WORK INSTRUCTIONS: Check every line in the listing below for "Given". Copy the ones where it occurs.
───── DATA EXCERPTS
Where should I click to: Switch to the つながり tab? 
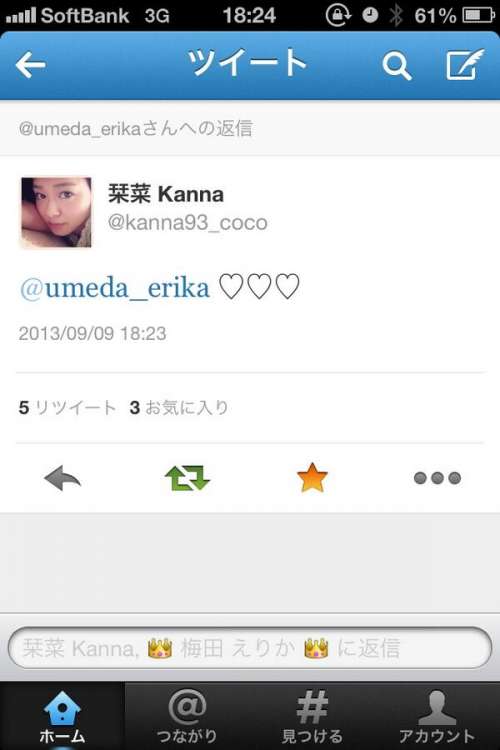pos(187,716)
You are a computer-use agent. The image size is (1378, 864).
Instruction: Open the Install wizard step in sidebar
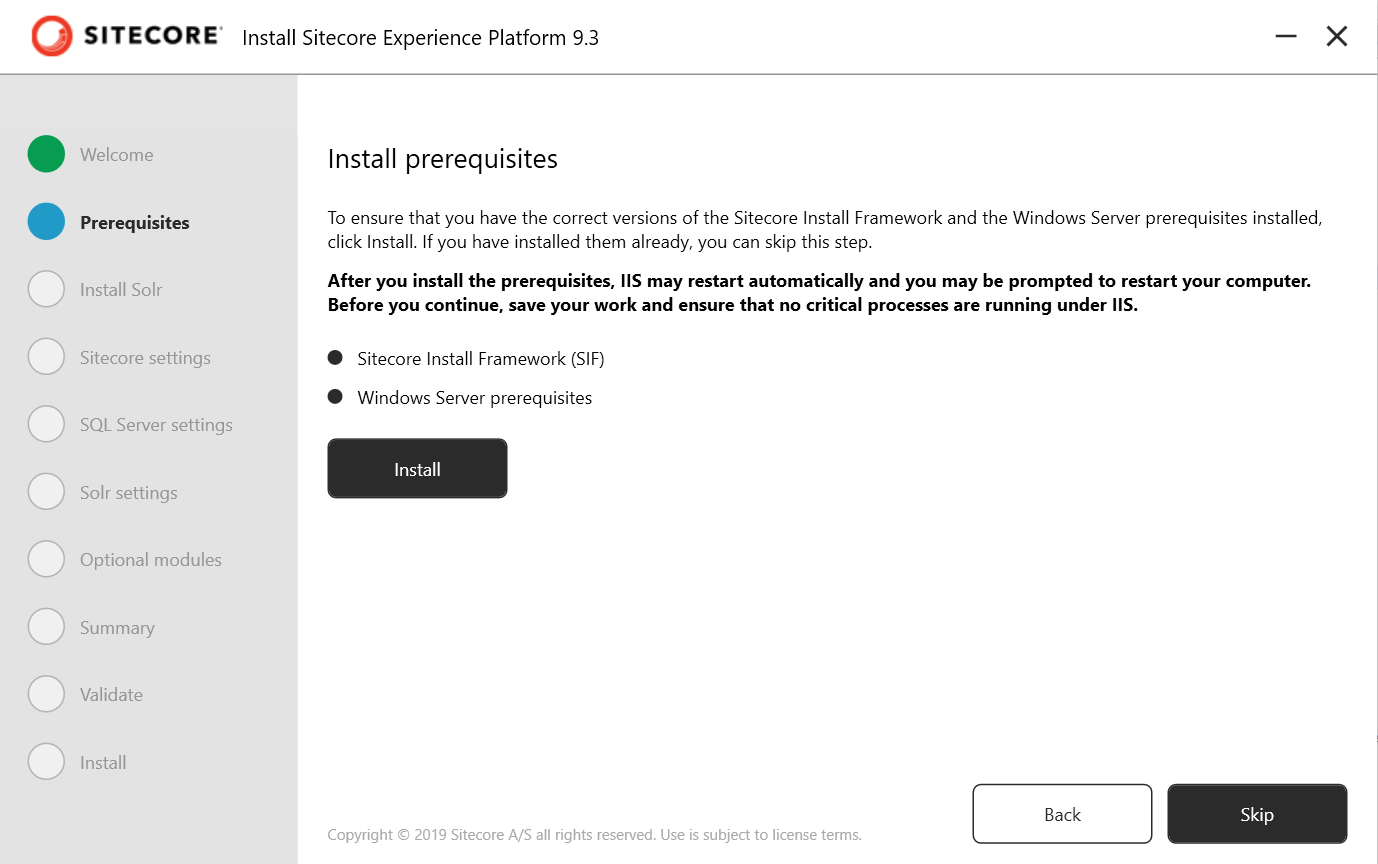(46, 761)
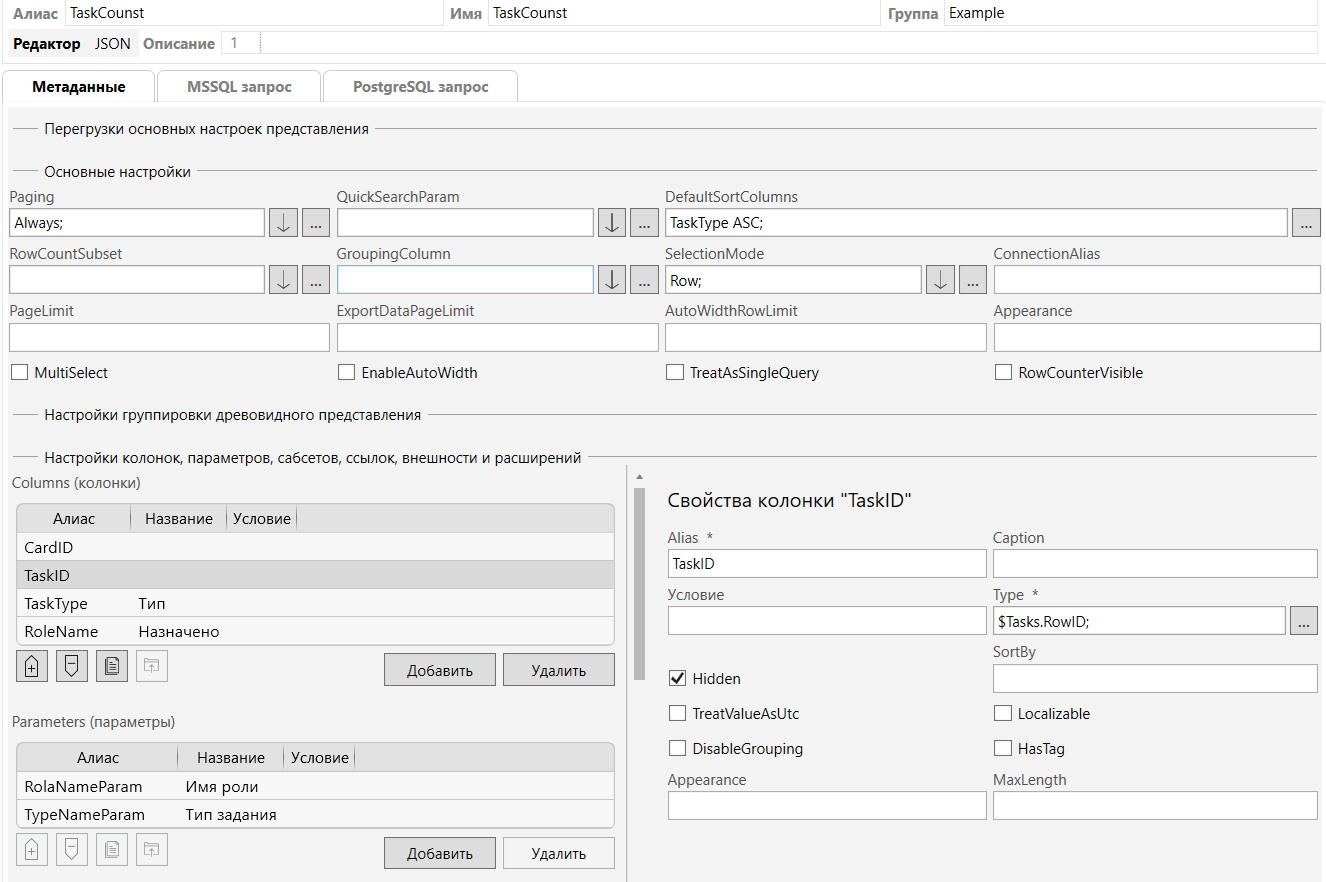Click the ellipsis button beside the Type field
Screen dimensions: 1326x882
pyautogui.click(x=1304, y=621)
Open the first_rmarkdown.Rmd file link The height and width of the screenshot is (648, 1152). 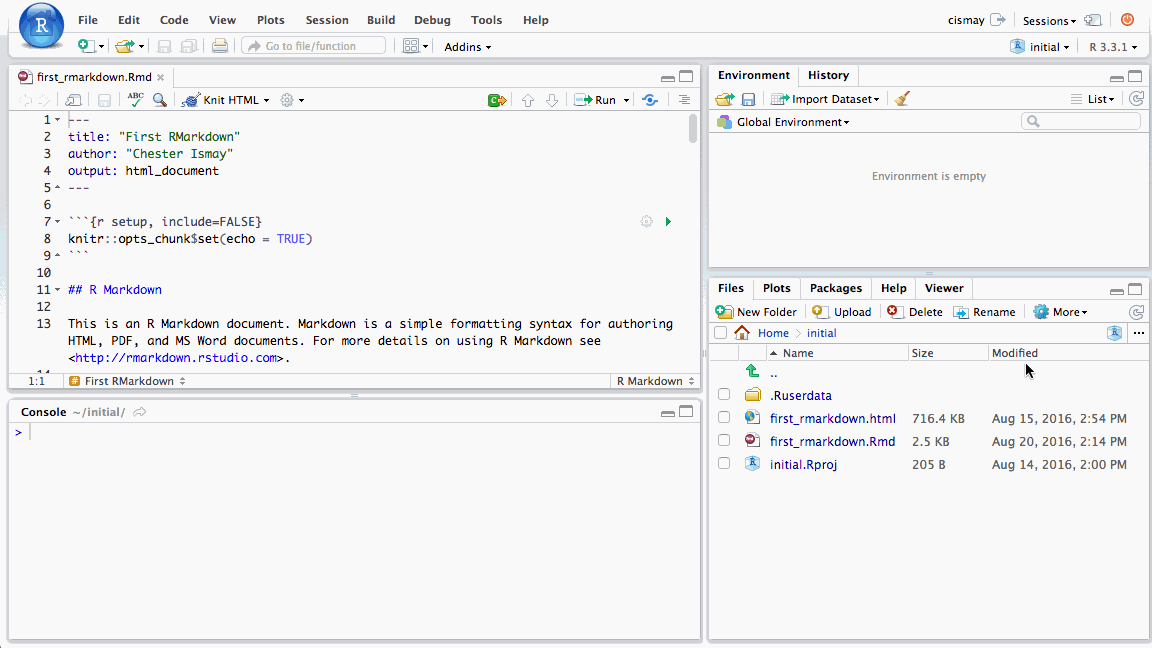(832, 441)
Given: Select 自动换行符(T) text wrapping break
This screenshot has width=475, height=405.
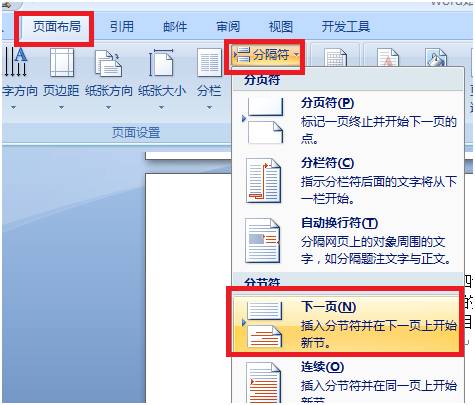Looking at the screenshot, I should (x=348, y=241).
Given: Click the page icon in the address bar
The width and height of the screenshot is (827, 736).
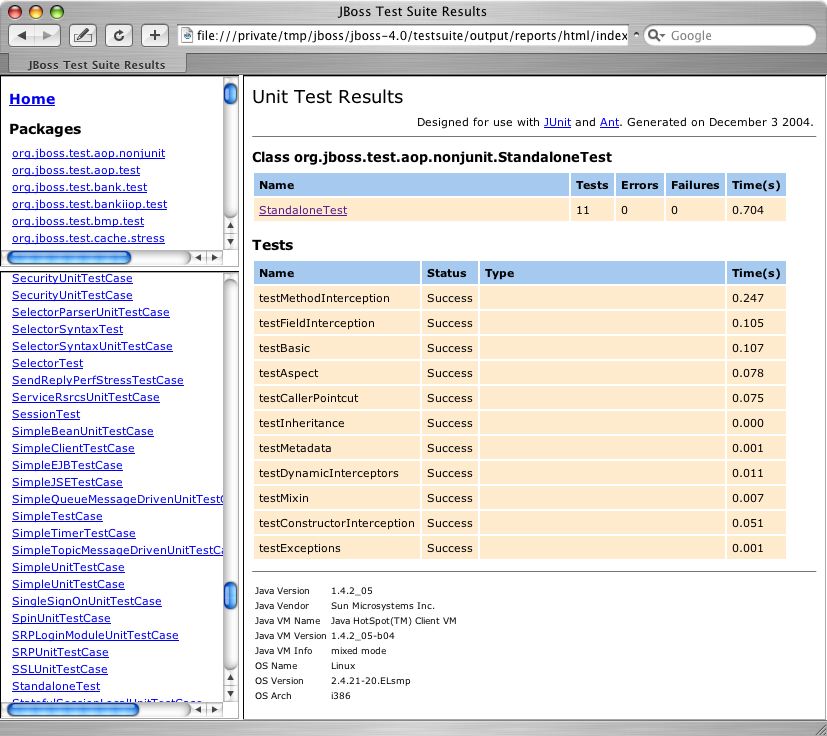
──────────
SOLUTION FOR THIS PROBLEM:
Given: Select 自动换行符(T) text wrapping break
Given: Click the page icon in the address bar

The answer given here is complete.